There are lots of features to consider when shopping for a mortgage. An important decision to make is getting a fixed or adjustable rate mortgage. There are pros and cons to both and you budget, and housing needs and acceptable risk will factor into the decision. Zion Mortgage offers adjustable rate mortgages in Texas, and we can help you. Let’s have a look at adjustable rate mortgages and why one might be a good option for you.
Adjustable Rate Mortgage
What is an adjustable rate mortgage, or an ARM? It’s a home loan with an interest rate that can change periodically. Changes in the interest rate will cause the monthly payments to go up or down, depending on the direction of the index rate. The initial interest rate is usually lower than a similar fixed rate loan. After the fixed rate period of the ARM, the interest rate of the loan moves based on the index it’s attached to. The index is an interest rate set by market forces and published by a neutral third party. There are lots of indexes, and the loan paperwork indicates which one a specific loan follows. Interest rates are unpredictable and can fluctuate up or down; that’s where the risk comes in. You could wind up with lower rate and lower payment, but the opposite could also be true.

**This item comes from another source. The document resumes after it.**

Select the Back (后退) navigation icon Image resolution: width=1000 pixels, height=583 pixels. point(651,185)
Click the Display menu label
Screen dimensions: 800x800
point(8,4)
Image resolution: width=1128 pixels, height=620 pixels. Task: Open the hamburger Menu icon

Benefits of an Adjustable Rate Mortgage
Adjustable rate mortgages in Texas have the same advantages as other states. The lower fixed rate and payment early in the loan allow buyers to get more house. Lenders can consider the lower payment when qualifying and lend more money. Adjustable rate loans allow borrowers to take advantage of falling interest rates without having to refinance their loan. Instead of paying additional closing costs, ARM borrowers can sit back and watch the rates and their payments go down. Flexibility is the other plus of the ARM. Home buyers who don’t plan on being in one area for long can get a better deal. If they move on and sell the house before the ARM kicks in, they can enjoy a more expensive house at a lower interest rate.